------ Testo della pagina

L’Olanda ha votato al 64% “no” (contro il trattato di associazione Ue-Ucraina, ma in realtà contro l’Ue). Un’alleanza tra euroscettici di estrema destra e di estrema sinistra, che tutto dovrebbe dividere su altri fronti, sta facendo tremare la Ue: è l’«altro referendum», prima di quello britannico che minaccia un Brexit nel prossimo giugno, che ha avuto luogo ieri in Olanda (le urne hanno chiuso alle 21), paese che assicura la presidenza semestrale del Consiglio Ue. Gli olandesi sono stati chiamati ad esprimersi pro o contro l’accordo di associazione tra Ue e Ucraina, stilato nel 2014 ed entrato in vigore, per la parte politica, il 1° gennaio 2015, mentre la parte economica è in atto dal 1° gennaio di quest’anno. Il referendum è consultivo, ma con la vittoria del “no” la Tweede Kammer deve rivotare. Ma quali partiti avranno la forza di smentire un voto popolare, a un anno dalle legislative del marzo 2017? L’Olanda potrebbe negoziare con Bruxelles un opt out sull’accordo con l’Ucraina.

------------
------ Materiale

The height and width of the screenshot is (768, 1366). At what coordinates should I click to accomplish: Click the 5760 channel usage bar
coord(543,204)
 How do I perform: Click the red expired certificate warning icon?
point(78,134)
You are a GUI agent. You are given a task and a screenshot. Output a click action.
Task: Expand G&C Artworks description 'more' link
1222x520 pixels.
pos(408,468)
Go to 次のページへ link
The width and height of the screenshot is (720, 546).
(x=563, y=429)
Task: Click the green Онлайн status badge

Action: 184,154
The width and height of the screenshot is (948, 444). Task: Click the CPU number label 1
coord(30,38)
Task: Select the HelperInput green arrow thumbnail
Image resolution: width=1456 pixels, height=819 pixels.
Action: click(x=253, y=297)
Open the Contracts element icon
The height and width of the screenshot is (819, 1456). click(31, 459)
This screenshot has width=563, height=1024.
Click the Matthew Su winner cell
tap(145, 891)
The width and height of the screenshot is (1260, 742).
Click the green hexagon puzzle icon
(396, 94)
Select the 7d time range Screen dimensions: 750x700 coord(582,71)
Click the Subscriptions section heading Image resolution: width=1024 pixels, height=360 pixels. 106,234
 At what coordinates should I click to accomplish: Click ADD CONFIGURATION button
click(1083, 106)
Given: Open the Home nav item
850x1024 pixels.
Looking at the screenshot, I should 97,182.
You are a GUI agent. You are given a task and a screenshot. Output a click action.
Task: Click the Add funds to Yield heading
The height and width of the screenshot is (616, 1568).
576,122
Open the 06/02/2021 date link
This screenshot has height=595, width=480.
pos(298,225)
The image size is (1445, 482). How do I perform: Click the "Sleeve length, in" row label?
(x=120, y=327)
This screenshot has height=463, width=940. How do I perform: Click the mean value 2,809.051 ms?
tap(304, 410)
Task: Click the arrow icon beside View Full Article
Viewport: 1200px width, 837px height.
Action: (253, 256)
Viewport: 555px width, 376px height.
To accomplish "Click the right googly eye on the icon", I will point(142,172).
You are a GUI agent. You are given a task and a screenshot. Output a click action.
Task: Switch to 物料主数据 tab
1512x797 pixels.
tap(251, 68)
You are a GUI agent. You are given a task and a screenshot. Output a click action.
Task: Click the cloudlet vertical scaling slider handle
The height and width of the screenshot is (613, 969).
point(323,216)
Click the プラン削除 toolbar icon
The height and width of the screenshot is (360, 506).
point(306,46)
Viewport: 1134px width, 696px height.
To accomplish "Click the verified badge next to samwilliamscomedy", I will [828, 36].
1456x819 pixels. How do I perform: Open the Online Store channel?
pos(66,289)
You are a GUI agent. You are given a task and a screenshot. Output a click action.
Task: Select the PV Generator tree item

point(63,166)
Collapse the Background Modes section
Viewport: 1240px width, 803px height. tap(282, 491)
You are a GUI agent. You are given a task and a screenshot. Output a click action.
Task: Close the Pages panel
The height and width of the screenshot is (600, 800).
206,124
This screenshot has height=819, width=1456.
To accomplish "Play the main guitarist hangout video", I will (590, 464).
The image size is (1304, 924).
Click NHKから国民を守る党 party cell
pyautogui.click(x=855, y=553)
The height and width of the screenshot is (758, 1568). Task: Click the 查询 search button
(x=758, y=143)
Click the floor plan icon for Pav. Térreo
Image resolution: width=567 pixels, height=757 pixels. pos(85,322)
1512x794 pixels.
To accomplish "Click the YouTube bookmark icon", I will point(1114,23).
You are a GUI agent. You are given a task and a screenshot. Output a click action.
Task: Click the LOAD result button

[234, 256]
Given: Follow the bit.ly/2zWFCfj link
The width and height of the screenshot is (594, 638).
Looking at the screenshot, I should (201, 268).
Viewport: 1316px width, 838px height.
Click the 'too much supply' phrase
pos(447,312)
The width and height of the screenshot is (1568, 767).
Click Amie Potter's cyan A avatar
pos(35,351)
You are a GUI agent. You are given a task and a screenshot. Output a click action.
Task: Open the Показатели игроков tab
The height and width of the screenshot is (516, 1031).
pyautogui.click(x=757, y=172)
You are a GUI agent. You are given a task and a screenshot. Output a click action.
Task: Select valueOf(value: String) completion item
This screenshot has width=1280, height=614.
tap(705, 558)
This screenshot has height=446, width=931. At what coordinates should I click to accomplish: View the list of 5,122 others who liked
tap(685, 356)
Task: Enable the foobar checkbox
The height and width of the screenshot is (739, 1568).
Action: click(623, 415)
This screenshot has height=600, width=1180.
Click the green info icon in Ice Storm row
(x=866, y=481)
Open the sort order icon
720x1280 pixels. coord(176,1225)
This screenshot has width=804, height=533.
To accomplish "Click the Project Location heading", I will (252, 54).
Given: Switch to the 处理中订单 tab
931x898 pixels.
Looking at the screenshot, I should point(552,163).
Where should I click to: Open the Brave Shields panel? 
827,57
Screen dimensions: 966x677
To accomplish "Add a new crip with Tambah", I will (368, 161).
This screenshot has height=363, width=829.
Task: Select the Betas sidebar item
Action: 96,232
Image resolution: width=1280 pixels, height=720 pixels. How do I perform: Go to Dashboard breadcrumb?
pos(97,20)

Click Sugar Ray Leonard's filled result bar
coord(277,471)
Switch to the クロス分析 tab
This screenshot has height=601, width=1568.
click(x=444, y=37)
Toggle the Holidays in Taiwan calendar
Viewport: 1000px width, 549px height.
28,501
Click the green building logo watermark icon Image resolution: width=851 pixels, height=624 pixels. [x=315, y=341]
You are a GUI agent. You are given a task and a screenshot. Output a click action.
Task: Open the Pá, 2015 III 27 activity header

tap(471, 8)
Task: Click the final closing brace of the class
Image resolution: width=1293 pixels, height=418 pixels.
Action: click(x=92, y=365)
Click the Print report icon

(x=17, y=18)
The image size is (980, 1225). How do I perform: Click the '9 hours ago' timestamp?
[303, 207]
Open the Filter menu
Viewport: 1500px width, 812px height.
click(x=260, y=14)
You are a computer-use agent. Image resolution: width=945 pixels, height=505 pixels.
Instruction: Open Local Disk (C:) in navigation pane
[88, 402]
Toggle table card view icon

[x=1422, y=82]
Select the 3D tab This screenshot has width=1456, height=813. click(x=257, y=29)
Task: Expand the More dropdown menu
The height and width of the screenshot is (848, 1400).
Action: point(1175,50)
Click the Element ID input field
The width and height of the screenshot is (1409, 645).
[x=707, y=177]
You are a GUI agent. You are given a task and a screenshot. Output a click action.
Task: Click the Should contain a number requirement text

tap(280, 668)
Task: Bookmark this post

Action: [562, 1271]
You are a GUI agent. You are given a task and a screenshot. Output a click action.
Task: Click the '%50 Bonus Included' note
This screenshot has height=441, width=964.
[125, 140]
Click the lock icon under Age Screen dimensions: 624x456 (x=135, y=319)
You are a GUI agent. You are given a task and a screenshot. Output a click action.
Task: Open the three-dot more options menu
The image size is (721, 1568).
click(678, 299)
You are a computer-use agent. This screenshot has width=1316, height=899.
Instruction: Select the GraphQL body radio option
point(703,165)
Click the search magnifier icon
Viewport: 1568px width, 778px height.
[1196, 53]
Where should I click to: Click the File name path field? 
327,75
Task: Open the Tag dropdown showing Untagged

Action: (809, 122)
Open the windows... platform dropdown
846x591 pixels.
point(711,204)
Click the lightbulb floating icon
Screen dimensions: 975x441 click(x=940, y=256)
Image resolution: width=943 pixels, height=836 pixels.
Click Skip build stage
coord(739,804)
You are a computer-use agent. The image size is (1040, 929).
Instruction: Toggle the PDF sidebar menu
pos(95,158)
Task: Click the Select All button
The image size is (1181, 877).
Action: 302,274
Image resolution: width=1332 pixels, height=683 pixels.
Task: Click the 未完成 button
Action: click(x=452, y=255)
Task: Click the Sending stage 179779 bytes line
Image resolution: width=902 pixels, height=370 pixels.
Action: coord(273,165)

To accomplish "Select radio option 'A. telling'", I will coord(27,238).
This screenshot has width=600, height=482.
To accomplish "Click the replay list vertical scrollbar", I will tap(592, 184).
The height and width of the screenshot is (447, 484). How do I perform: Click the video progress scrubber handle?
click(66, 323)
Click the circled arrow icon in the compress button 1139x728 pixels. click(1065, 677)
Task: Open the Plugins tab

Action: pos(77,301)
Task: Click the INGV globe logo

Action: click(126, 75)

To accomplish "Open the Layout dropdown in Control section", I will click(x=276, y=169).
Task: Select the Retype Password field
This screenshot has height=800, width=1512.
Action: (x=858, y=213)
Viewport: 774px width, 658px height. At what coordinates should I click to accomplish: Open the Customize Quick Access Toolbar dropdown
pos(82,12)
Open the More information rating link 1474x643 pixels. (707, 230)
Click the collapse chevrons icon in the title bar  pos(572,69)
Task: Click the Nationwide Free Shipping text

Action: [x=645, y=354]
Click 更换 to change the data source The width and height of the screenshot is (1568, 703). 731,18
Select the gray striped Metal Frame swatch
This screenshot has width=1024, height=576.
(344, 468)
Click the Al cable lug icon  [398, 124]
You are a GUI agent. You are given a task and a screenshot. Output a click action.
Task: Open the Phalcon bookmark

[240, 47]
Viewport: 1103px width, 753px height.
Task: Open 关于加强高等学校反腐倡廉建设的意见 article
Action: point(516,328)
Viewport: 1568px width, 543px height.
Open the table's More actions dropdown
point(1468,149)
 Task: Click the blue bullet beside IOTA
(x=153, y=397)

------------

Riporta tutti gli anni scritti in cifre nel testo sul referendum olandese, nell'ordine in cui compaiono.

2014, 2015, 2017